CPython execution adds layers:

bytecode fetch
bytecode decode
dispatch branch
runtime checks
dynamic typing
object allocation
reference counting

This explains much of Python’s performance profile.

The interpreter is highly dynamic and flexible, but every layer has cost.

72.26 The Adaptive Interpreter Architecture

Modern CPython increasingly behaves like a lightweight runtime optimizer.

Execution flow:

start generic
observe runtime behavior
specialize instructions
cache lookup data
deoptimize if assumptions fail

This moves CPython closer to modern VM designs while preserving compatibility and simplicity.

The dispatch system is no longer merely a bytecode switch loop.

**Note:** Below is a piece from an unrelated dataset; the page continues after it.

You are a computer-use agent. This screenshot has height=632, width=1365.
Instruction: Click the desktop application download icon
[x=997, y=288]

It is an adaptive runtime execution engine.

72.27 Relationship to JIT Compilation

A JIT compiler may eliminate much interpreter dispatch entirely.

Instead of:

fetch opcode
dispatch opcode
execute opcode

the JIT generates native machine code.

CPython historically emphasized interpreter optimization rather than aggressive JIT compilation.

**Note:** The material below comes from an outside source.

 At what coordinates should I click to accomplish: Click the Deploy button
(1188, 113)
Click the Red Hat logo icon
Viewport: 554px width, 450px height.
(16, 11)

Recent work explores optional JIT systems layered atop adaptive specialization infrastructure.

72.28 Reading ceval.c

When reading Python/ceval.c, focus on:

AreaPurpose
Frame evaluationMain execution engine
Opcode handlersBytecode implementations
Stack macrosValue stack operations
Dispatch macrosControl transfer
Inline cachesAdaptive optimization
Error handlingException propagation
Fast pathsPerformance-critical cases

The file is performance-sensitive and macro-heavy.

Many constructs prioritize execution speed over readability.

72.29 A Mental Model

A useful mental model:

CPython is a dynamic stack machine.

The interpreter:

reads bytecode
moves PyObject pointers on a stack
dispatches opcode handlers
updates reference counts
maintains frames
handles exceptions
repeats continuously

Every Python program ultimately becomes this process.

72.30 Chapter Summary

Interpreter dispatch is the execution core of CPython.

The evaluation loop fetches bytecode instructions, decodes them, dispatches opcode handlers, manipulates Python objects, updates frame state, and continues until execution completes.

Modern CPython uses several important optimization techniques:

computed goto dispatch
inline caches
adaptive specialization
superinstructions
fast locals
specialized opcode handlers

These mechanisms reduce dispatch overhead while preserving Python’s dynamic semantics.

Understanding interpreter dispatch is essential for understanding CPython performance, runtime behavior, bytecode execution, and the architecture of the virtual machine itself.